According to ELAINEQHO, the Milanese churches of Figini and Pollini, that of the Madonna dei Poveri (1952-54) and that of SS. Giovanni e Paolo (1968) of strong expressive characterization in the interior space and in the intense volumetric articulation; the churches of S. Giovanni Bosco in Bologna (1968) and S. Giorgio Barbarigo in Rome (1970) by G. Vaccaro; the remarkable New Cathedral of Taranto (1964-71) by G. Ponti with a ” perforated ” facade, joyfully released from the cages of functionalist obligations, free recovery of the facades-walls of the Italian church tradition (think of the tunnel of arches of the S. Michele di Lucca towering above the aisles); the churches of G. Gresleri and S. Venier including that of S. Francesco in Pordenone (1974); the churches of S. Rita da Cascia in Cava dei Selci-Marino (1975) and SS. Gioacchino and Anna at Cinecittà in Rome (1982) by S. Benedetti, who strongly re-propose and renew religious archetypes and symbolic values; the church of S. Valentino in the Olympic Village in Rome (1987) by F. Berarducci who organizes and hierarchizes the volumetric articulation on the space-light of the altar; so again the intense expressive result of Portoghesi’s new Mosque in Rome, which has been previously mentioned.

The remarkable quality of these works, so positively expressive of the symbolic value, which is exalted to the maximum in the sacred theme, but which resides, as Kahn underlines, in all organisms-institutions of architectural work, indicates a specific depth of architecture.

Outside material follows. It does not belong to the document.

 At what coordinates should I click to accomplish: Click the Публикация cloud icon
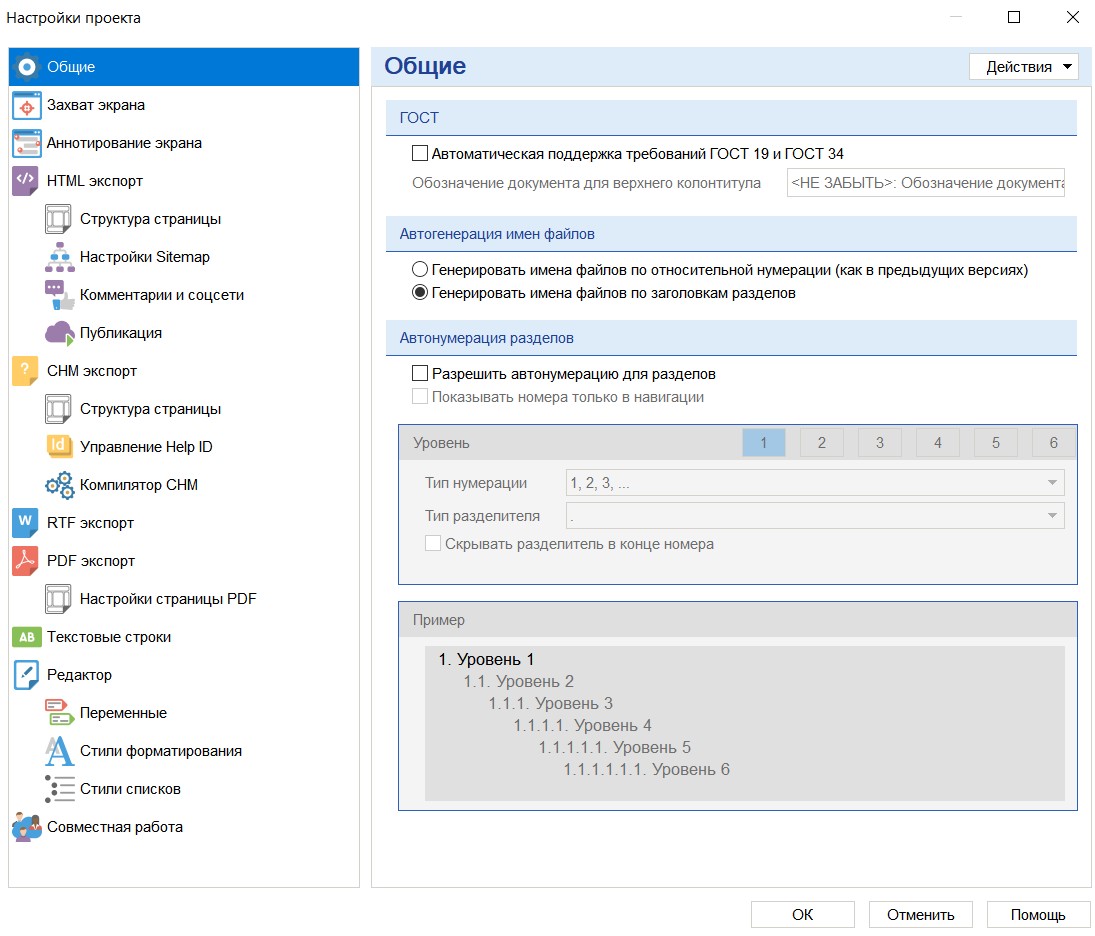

The various lines of Italian architecture development from the seventies to the present, outside the filming of the Modern, are, despite their diversity, an active community nell’acuta attention to permanent quality contained in the great architectural tradition that wisely as in one sense as in another, we return to investigate with love. The basic heritage of this great tradition, combined with the natural and no longer ideological belonging to the current flow of time – a Modern that is neither mythologized nor reviled – determines a field of inspiration that is no longer dramatically visited, but lived in its natural immersion. This is how the struggle to cross the Modern line, strongly present in the works of the generation born around 1930, now seems to be dissolving in a phase in which, between transitions and eclectic freedoms, detachment from the cult of the New has been achieved as total change and ideologically intended progress; mostly replaced by a feeling of change, as a sliding within a destiny, which may seem less ” heroic ” than that of the avant-gardes, but which is no less dramatic.

If, as mentioned at the beginning, an important aspect of the postmodern era is the need for a reopening of contacts with tradition, to highlight the positive existence for the architectural research of ” common rules ”, of ” constants ”, whose existence not only does not cut subjectivity but grounds it and frees it from the torment of the novum, then the development of the conversation with this found ancient / new background must not be understood as a vague container of possibilities without constraints, of a fluctuating heritage to be plundered, but as a call to a root, to a source, on which to found and from which to activate the planning act necessary for today.